A new 20% deduction has been created for flow through entities, such as sole proprietorships, partnerships and S Corporations. This may be the one provision of the new Tax and Jobs Act that has garnered the most attention. It also has the most complexity.

Two important concepts in the pass-through provisions of IRC 199A are: qualified business income and specified service trade or business.

The deduction is generally calculated by qualified business income times 20% for the flow through deduction. Owners with higher incomes have a more complex calculation requiring the use of 2 different methodologies involving payroll and property.

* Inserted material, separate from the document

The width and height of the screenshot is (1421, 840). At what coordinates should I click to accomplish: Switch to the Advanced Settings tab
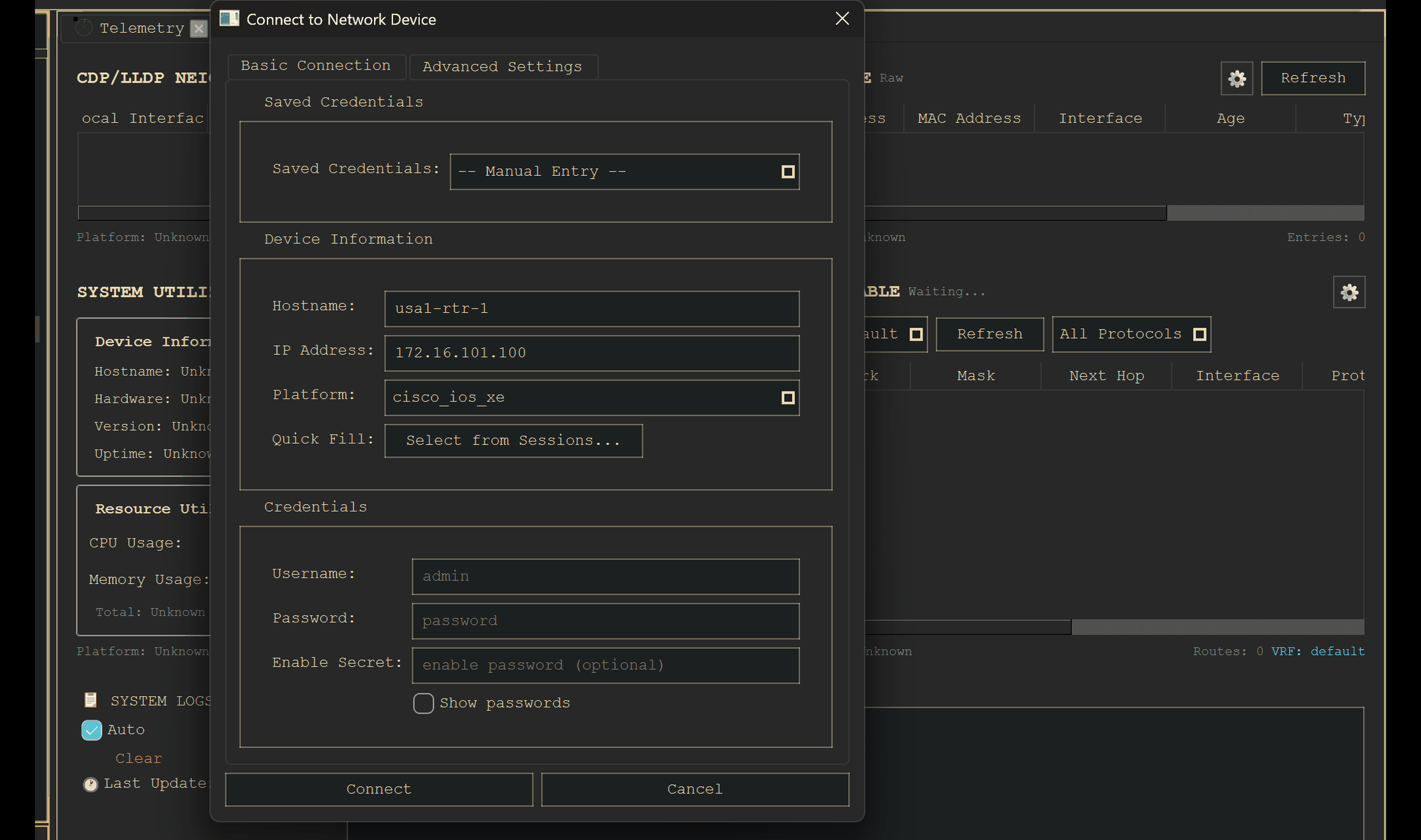pos(502,67)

The specified service trade or businesses quite simply got the short end of the stick. This category generally includes services in the fields of health, law, consulting, athletics, and financial services. If you fall into this category, your 20% flow through deduction starts phasing out from $315,000 to $415,000 of net income. Such businesses with incomes of more than $415,000 would receive a zero deduction.
Planning will be imperative using the flow through deduction. Solid numbers will be required to make good decisions to receive the deduction; also, year-end actions will be important. But think of the rewards: a 20% deduction against your net income.

Planning will be especially important for a person in a specified service trade or business with taxable income from $300,000 to $600,000. With planning, a doctor or other professional may be able to qualify for the 20% deduction.

Businesses should proactively prepare to use the flow through deduction. Proper structure and planning will be important.